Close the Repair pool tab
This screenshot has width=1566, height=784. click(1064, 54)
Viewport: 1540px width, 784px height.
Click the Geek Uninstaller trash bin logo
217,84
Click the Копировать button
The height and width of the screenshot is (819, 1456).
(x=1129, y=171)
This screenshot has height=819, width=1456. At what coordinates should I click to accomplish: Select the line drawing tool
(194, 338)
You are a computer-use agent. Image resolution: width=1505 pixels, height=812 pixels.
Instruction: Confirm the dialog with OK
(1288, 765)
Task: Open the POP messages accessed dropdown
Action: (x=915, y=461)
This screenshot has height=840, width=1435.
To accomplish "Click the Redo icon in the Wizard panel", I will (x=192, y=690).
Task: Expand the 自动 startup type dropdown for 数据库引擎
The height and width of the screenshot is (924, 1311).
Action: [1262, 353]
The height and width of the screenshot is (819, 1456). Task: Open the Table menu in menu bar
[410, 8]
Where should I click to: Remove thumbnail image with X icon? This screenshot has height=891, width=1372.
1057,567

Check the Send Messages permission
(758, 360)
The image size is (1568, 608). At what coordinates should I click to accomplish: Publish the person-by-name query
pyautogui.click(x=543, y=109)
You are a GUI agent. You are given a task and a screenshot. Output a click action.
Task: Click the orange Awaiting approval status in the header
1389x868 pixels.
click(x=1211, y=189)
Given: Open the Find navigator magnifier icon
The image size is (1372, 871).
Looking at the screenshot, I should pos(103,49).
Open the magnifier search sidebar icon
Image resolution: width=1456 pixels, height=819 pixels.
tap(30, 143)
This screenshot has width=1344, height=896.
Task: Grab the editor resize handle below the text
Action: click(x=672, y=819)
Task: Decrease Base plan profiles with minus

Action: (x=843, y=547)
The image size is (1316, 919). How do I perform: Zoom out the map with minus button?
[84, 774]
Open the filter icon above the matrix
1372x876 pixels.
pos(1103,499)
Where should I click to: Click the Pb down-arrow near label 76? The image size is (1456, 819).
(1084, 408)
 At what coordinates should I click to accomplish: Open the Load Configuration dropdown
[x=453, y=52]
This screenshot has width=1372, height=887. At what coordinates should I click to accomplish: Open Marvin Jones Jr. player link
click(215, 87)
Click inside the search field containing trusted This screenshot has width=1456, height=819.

### WORK ORDER
Check each line above for the string "agent" and copy those that have it.

### RESULT
You are a computer-use agent. Image resolution: width=1505 pixels, height=812 pixels.
You are a GUI agent. You are given a task and a screenshot. Output a click action.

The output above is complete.